- _Given instruction 1_
According to the text on the Santa Maria Novella cloister restoration, what three things did the recent campaign do to the murals?

The six lunettes on the east side of the grand cloister of Santa Maria Novella have been restored.

 

 

Nearing the end of the restoration of the lunettes in Santa Maria Novella’s grand cloister

 

 

The campaign, which was financed in its entirety by Veneto-based Rigoni di Asiago food company and culture consultancy firm Fondaco, also restored five portraits of Dominican friars displayed on the cross vaults under the cloister’s capitals and the first corner lunette on the south side. All of these features were severely damaged during the 1966 flood, when the frescoes were removed from the original wall, affixing them to a new backing before returning them to the wall in an effort to save them. Over time, pollutants have penetrated the murals, leading to a loss of colour and general wear and tear. This recent restoration campaign has consolidated the pictorial surfaces, cleaned off the dirt and removed old stucco-work.

Part of a data file
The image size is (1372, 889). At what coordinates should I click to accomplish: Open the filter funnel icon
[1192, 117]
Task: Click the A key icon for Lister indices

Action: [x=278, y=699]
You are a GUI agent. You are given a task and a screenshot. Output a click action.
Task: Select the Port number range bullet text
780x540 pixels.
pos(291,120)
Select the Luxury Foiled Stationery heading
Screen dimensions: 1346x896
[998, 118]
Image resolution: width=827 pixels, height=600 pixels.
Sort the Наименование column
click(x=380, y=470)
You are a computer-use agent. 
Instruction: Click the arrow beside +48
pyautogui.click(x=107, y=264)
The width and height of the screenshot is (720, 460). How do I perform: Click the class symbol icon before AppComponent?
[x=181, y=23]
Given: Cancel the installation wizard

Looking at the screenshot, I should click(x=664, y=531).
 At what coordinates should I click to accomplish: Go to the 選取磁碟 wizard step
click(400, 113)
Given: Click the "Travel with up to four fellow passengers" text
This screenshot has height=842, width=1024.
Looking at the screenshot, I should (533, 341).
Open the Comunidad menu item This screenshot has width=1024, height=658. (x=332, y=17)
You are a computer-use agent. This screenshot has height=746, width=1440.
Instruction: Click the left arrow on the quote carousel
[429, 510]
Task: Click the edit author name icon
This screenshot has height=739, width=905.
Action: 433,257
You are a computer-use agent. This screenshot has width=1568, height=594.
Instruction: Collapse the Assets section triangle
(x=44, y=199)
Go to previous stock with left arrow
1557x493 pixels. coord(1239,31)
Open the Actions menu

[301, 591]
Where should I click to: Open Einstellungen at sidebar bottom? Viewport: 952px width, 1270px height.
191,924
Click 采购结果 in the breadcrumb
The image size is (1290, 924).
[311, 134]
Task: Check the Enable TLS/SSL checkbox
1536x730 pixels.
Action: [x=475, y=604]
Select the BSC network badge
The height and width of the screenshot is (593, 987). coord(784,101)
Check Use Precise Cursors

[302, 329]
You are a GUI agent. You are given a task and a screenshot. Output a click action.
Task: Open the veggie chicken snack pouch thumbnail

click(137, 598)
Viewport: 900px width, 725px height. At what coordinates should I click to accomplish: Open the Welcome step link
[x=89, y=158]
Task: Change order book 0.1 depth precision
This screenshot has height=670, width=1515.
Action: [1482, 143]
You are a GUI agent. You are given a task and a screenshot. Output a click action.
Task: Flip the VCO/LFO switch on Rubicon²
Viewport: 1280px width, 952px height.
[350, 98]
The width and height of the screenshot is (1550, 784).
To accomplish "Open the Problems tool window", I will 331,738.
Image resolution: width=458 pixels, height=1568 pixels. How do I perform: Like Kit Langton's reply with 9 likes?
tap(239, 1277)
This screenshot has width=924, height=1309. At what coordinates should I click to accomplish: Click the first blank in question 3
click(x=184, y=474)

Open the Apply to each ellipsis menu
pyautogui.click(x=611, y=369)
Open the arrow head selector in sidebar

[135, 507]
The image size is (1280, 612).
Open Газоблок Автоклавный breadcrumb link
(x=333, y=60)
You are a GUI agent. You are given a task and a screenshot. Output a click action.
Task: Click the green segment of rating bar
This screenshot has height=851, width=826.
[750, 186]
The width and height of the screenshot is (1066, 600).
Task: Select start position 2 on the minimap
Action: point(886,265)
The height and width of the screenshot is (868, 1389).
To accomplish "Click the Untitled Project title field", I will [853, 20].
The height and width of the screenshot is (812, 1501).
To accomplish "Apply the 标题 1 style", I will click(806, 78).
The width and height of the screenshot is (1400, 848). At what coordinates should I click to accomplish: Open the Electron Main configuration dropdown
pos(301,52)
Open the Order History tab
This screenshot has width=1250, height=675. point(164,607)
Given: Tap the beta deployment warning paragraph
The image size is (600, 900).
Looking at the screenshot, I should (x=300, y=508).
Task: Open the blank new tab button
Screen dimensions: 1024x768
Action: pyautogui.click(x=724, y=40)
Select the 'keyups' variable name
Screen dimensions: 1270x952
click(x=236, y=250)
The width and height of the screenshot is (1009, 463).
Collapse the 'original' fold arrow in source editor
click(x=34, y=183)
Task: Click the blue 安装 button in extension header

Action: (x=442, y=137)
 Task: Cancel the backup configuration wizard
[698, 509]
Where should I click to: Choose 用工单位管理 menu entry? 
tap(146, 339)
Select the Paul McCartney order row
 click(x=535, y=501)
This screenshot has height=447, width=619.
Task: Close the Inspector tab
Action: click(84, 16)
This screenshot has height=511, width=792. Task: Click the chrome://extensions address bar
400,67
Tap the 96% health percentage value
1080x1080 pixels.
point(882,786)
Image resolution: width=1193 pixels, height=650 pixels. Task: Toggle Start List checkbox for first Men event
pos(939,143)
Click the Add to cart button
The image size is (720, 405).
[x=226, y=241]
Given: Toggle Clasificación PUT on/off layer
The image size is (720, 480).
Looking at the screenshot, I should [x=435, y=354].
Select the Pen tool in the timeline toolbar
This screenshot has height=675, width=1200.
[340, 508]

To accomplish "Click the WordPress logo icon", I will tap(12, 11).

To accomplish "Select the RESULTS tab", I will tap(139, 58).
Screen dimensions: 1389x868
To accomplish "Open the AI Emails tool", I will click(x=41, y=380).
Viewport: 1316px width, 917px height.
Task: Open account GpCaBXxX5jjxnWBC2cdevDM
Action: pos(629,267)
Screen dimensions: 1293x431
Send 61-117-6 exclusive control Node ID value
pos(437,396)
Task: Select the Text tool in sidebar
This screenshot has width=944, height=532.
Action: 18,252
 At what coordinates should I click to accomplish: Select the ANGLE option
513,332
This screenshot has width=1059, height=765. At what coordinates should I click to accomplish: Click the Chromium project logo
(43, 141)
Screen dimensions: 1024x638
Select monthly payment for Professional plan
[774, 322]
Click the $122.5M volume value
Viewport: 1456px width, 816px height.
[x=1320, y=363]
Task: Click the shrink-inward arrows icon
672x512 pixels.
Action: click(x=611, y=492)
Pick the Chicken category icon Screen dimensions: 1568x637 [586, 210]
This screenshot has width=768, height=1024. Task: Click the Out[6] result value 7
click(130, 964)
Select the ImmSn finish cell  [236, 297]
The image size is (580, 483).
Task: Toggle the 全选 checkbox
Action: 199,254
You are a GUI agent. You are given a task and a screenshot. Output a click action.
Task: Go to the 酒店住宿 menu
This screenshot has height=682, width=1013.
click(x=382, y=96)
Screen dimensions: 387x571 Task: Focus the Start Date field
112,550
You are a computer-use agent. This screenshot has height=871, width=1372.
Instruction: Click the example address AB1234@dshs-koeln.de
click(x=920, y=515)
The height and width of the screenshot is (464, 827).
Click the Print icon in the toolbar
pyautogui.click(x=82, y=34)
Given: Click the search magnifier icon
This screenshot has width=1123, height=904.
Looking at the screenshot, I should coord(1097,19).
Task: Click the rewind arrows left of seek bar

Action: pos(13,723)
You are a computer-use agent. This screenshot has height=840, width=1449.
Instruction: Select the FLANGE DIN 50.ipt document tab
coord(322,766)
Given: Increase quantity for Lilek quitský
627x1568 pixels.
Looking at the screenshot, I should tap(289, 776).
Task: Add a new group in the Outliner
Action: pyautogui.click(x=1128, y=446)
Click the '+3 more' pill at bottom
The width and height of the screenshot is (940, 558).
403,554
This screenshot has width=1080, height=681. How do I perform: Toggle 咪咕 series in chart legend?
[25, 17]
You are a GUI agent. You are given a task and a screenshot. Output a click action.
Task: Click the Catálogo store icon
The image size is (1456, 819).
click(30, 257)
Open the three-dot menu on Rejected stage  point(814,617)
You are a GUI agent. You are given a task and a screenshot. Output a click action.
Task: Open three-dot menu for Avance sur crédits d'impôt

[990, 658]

- _Given instruction 2_
From the rows above, extract every line that contains the string "Cancel".

- _Correct response 1_
- It consolidated the pictorial surfaces.
- It cleaned off the dirt.
- It removed old stucco-work.

- _Correct response 2_
Given: Cancel the installation wizard
 Task: Cancel the backup configuration wizard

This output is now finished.